3. Self-interest is the rule. It's thus much better to be a man of value than well-connected, but best to be both. Men will appreciate, respect, and consider you more for lucrative opportunities when you’re good at what you do and they’ll do so first when you’re a friendly person. Keep learning. Work on your weaknesses. Refine your craft. Aim for excellence in your niche. Be genuine in helping others with problems aligning with your expertise. Share a lot of your high-quality work for free. And learn the art of good-will, conversation, being desirable, and how to influence people.

4. Disrupting the status quo on important matters with more effective ways to perform is the surest way to earn esteem and success. Elon Musk is a great example.

5. The undying commitment to uncomfortable goals traction you to stretch to their height in the quality of your character, mind, and spirit. Limiting yourself is thus a waste of time, abilities, and potential as you contain a generous margin of malleability to meet the desires of the self. A strategic, bold, and industrious spirit in one man soon trumps the possibilities of natural aptitude in a timid other.

You would rather achieve little at a grand enterprise than win at a mid adventure. With prudence, and in worthy pursuits, the bigger the price you have to pay, the more the reward. Have a dream that forces you to learn ancillary wizardry like leadership, public speaking, social skills, building a valuable network, writing, marketing, listening, critical thinking, sales, lifting, emotional control, and patience. This is how you improve. It’s the way.
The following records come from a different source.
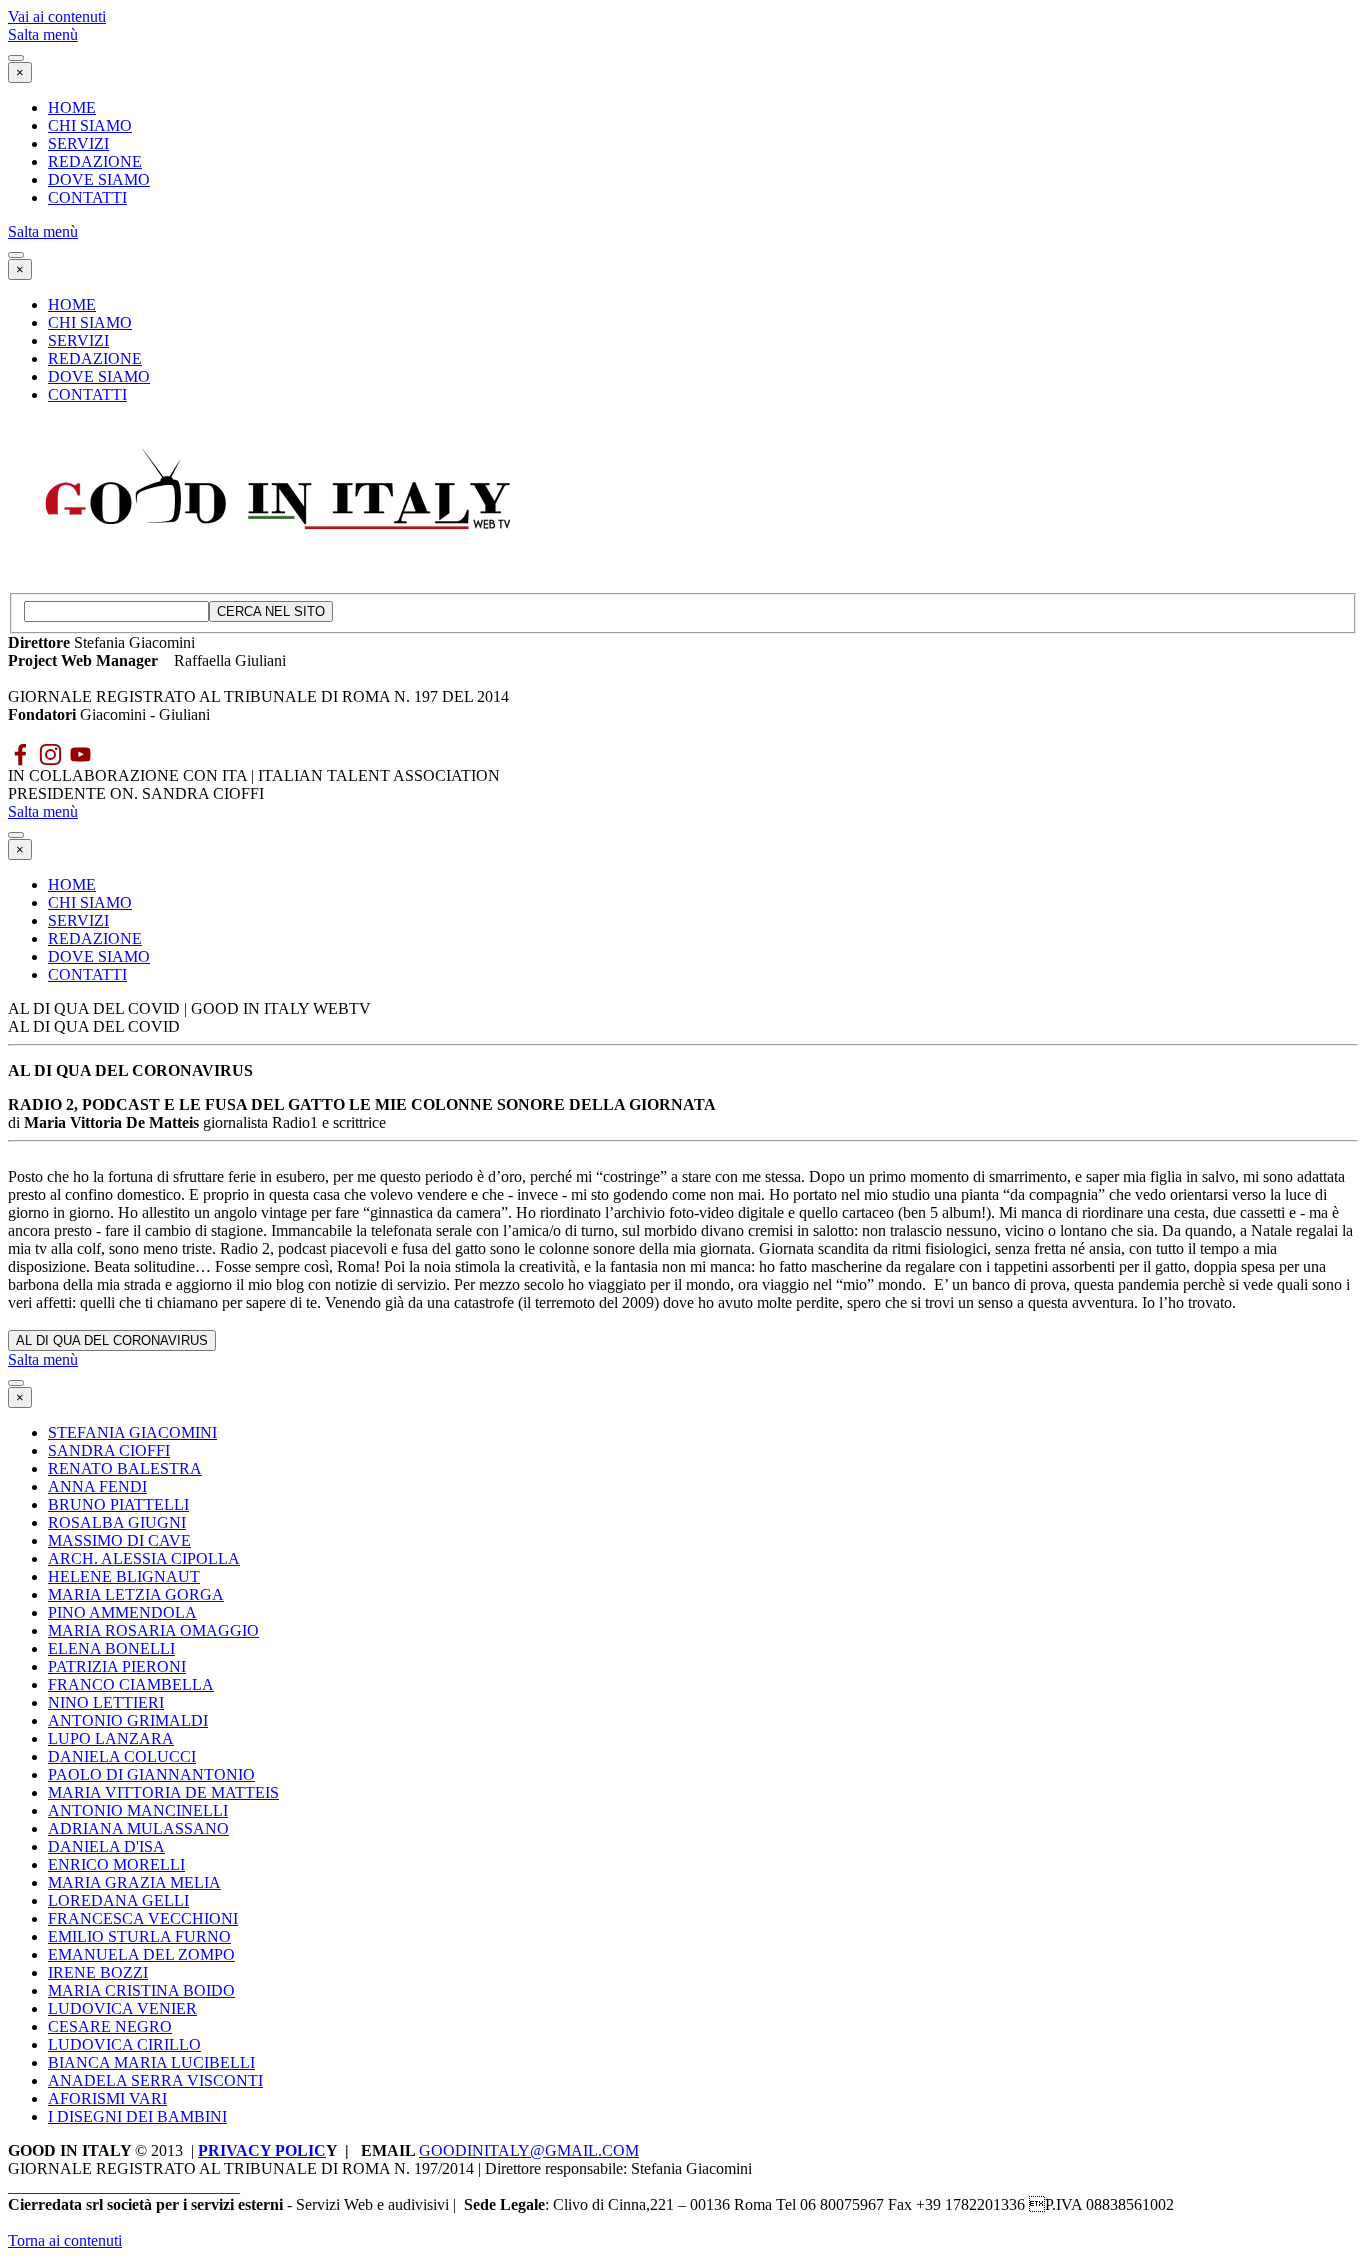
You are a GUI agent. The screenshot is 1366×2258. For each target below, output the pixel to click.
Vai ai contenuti (57, 16)
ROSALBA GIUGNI (117, 1522)
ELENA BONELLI (111, 1648)
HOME (72, 107)
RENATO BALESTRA (125, 1468)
6. While completing a few good projects arouses expectation and desire and consolidates a good reputation in men’s hearts, it’s prudent not to show your work until it’s done as it keeps the excitement and reverence alive.

7. It’s wise to manage expectations on the first try of mastering anything. There’s a learning curve. Rejection, doubts, and drudgery abound. You’ll get over this discomfort if you put it in its place and don’t allow it to disrupt life from flowing out of you. Detach. Remember “externals are nothing,” Epictetus quipped. Your objective remains.
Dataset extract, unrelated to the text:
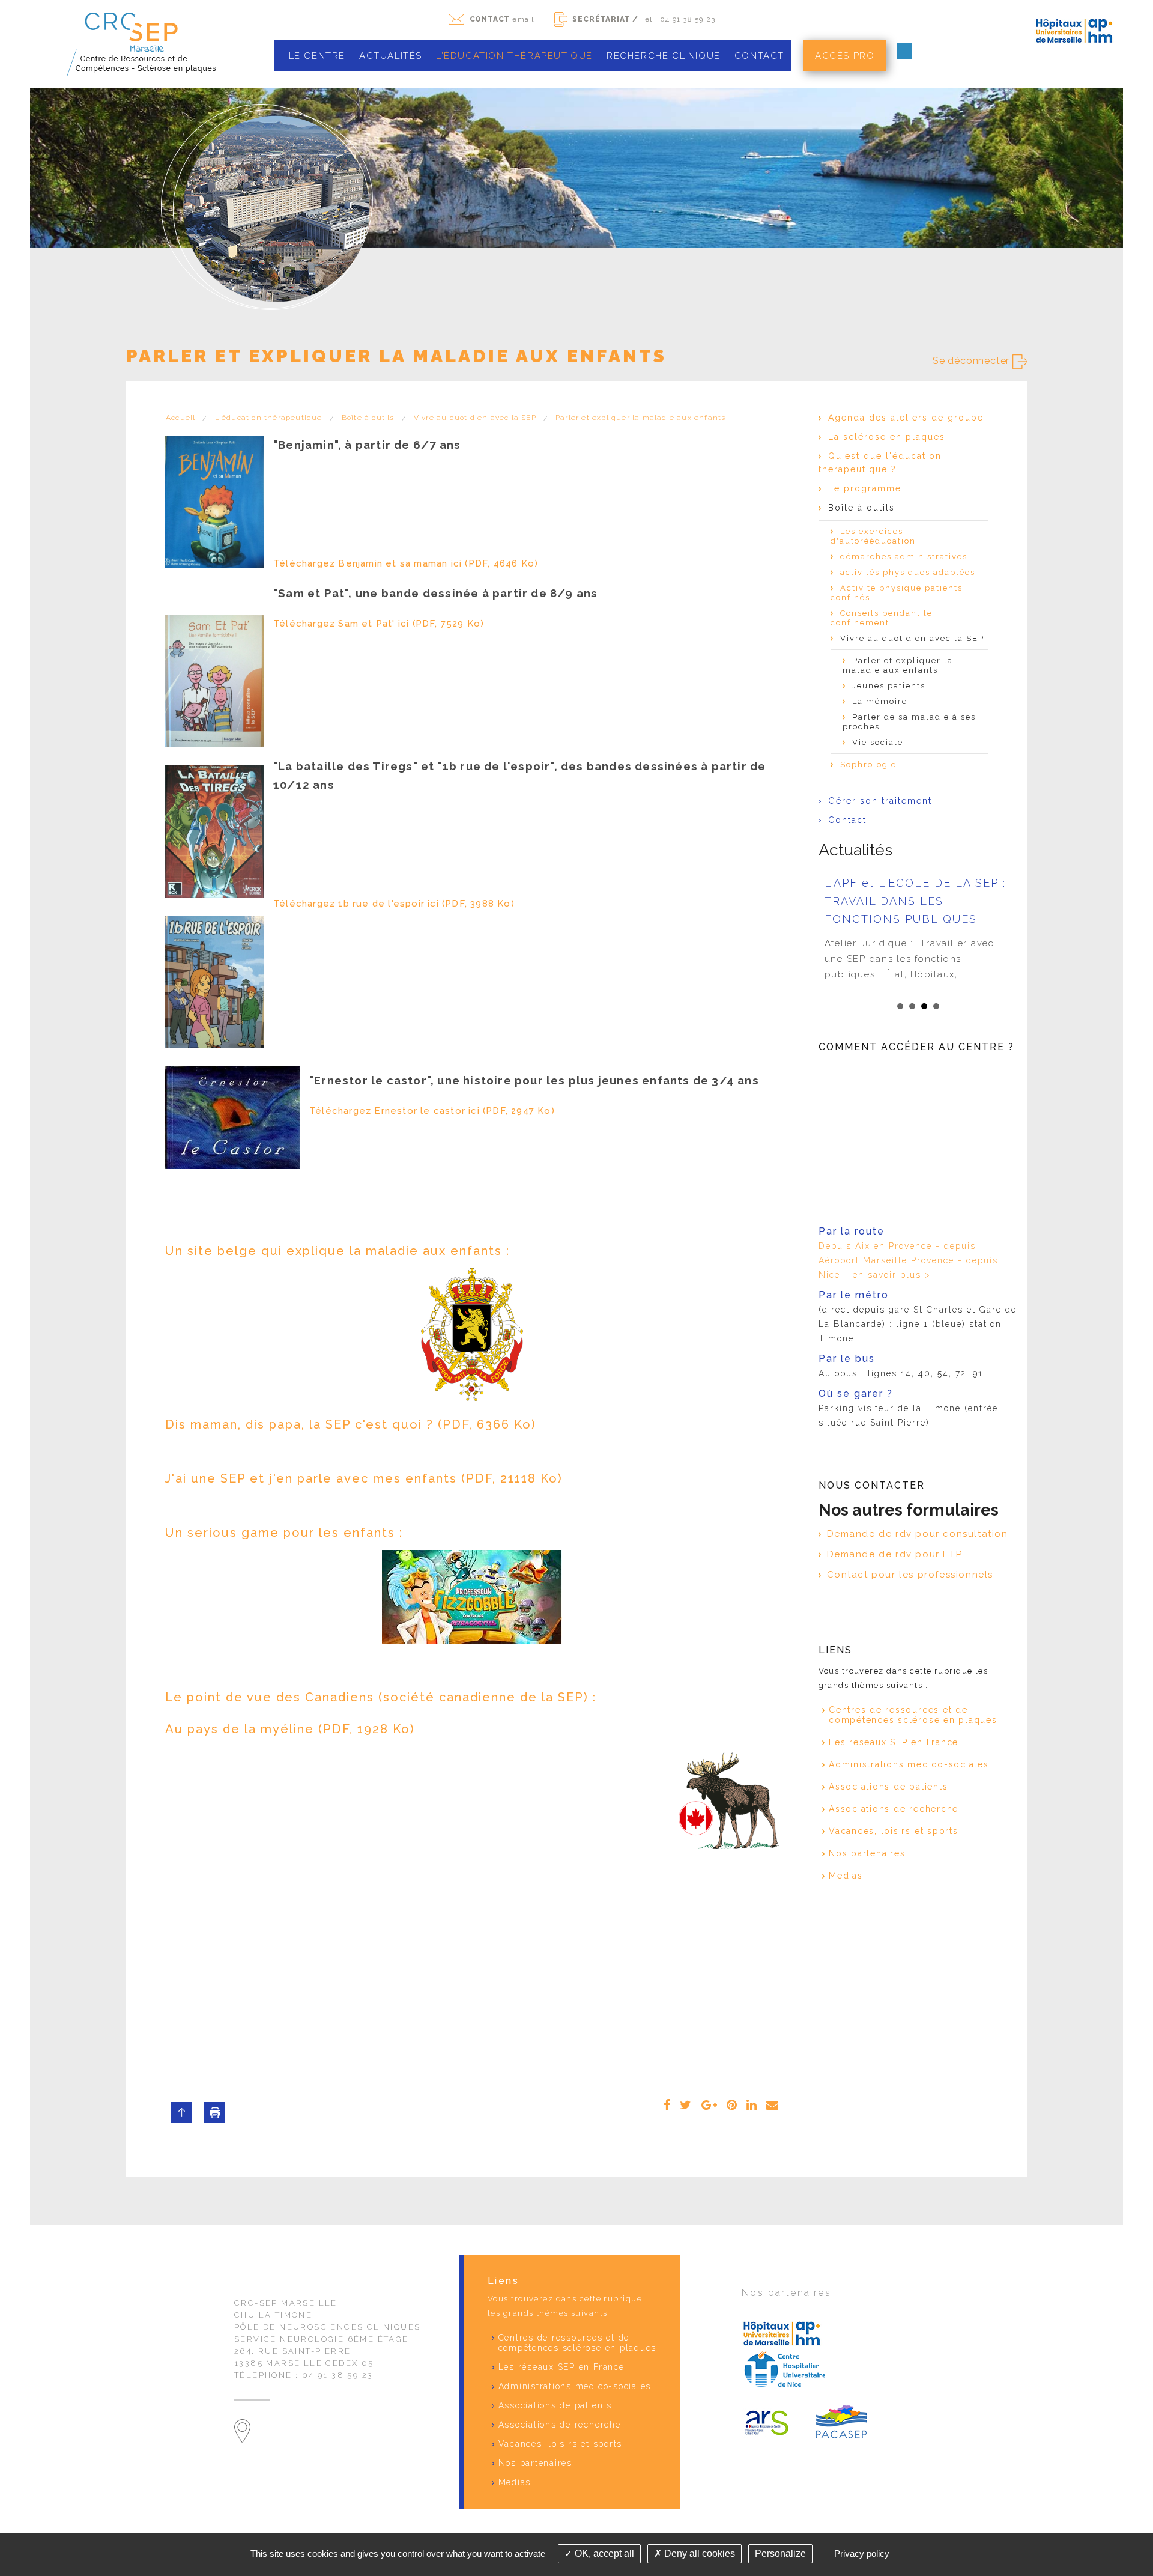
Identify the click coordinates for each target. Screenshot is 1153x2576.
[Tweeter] (686, 2104)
8. Your environment doesn’t define who you are. You don't decide where you’re born, but you control the values you adopt. And you can as well foster those promoting self-reliance, flourishing, and joy. It’s habitual but foolish to remain a disgusting caricature, a bird caged in old ineffective ways you’ve known all your life. You can do better because you’re worth better.

9. Being polite, well dressed and cultivating good manners disarms and charms people. A cultured man is an oasis in a desert of the boring self-absorbed. One expects a graceful man’s well-ordered mind, beauty, and grace pours into other aspects of his life.
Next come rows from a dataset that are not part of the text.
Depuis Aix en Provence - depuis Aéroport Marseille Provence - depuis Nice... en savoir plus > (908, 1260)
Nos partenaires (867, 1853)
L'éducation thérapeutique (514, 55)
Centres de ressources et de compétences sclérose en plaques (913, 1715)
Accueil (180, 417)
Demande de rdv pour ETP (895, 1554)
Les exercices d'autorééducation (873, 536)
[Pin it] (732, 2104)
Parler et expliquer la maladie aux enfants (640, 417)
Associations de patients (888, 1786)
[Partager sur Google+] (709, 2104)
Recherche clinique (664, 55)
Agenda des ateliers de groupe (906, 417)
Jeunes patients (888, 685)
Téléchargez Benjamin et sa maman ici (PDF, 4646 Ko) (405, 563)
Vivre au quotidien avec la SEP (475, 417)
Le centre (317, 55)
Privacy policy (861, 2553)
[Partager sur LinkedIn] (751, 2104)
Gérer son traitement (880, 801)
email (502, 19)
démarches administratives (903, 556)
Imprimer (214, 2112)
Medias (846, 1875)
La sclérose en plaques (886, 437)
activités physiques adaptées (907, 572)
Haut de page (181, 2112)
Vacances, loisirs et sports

10. Unpredictability fruits frustrations, whose alleviation amplifies the pleasure of consummation. A wise man would rather have his audience frustrated, or even angry, with the unfolding of his plans — than bored.

11. Wisdom is in the subtle and drip-like revelation of your strengths, character, and abilities unless the situation warrants the full expression of your competencies.

Bewilderment, then, is a powerful influential weapon. You want people to wonder how much else you know and can do thus earning more estate in their minds.

The established and bold may even take this strategy further and let people think they've fallen off then make a winning move when least expected. Surprise is better than being a vexation. Lacking a need to please also allows enough time and space to purify art to its uttermost aesthetic form.